A train, 100 metres long, starts from rest at a station A and moves with constant acceleration.Later, it takes 10 seconds to passs a singlal post B. The train is moving with velocity 11ms^-1 when the rear of the train passes B.Draw a velocitytime graph for the motion of the train.

### 2 Answers | Add Yours

The time velocity graph is attached here. If the time when front side of train meets post is t = T and velocity v = V then the rear will pass the post at t = T+10 and v = 11m/s.
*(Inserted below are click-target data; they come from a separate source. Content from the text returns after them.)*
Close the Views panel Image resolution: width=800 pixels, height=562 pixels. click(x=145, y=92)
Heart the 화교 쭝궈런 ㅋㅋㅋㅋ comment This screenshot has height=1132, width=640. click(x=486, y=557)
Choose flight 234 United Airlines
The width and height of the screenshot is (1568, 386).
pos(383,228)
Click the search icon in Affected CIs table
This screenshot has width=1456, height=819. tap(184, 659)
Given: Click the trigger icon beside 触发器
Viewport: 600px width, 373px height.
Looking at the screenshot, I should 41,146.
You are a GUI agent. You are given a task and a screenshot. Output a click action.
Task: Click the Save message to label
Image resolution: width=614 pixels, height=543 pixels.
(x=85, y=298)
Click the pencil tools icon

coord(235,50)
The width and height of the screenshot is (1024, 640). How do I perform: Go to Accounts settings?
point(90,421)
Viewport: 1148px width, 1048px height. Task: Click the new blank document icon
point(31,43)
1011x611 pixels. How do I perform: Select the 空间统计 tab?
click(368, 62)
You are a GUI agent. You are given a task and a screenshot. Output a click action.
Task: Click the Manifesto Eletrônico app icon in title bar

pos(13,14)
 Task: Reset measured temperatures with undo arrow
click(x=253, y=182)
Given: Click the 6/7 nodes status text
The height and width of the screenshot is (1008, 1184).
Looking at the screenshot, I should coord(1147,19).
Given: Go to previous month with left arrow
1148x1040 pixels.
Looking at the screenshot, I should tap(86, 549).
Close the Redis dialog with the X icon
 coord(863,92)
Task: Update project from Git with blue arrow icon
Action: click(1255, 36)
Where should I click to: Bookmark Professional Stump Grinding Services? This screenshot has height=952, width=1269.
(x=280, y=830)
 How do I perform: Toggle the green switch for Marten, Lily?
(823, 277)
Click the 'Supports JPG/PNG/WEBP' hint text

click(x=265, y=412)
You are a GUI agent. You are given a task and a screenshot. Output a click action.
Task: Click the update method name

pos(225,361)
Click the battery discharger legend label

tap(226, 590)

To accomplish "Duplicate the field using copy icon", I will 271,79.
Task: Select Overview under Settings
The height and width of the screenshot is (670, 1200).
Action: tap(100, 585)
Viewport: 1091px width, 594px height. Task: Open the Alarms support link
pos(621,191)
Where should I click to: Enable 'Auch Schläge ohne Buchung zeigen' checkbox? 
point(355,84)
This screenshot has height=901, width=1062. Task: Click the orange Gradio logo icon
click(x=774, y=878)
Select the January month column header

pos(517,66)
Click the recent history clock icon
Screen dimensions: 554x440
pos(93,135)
At this 10 seconds the train has travel 100m which is its length.

The graph will show a gradual increase since the train is accelerating.

All these data are included in the graph.

**Sources:**

Consider the following quantities:

*a *is the acceleration of the train

`V_1` is the velocity of the train when its head passes the signal post B.

Then,

`V_1 = at` , where *t* is the time it took the head of the train to reach signal post B.

Since the velocity of the train increased from `V_1` to 11 m/s in 10 seconds during which the train passed the signal post B,

`11 = V_1 + a*10` .

Since the length of the train is 100 m,

`100 = V_1*10 + (a*10^2)/2`

These three equations can be used to find *a* and *t*.

`11 = V_1 + 10a`

`100 = 10V_1 + 50a`

The second equation is equivalent to `10=V_1 + 5a`

From the first equation, `V_1=11 - 10a`

Plugging this into the second equation, get

`10=11 - 10a + 5a = 11 - 5a`

From here `a = 1/5 m/s^2`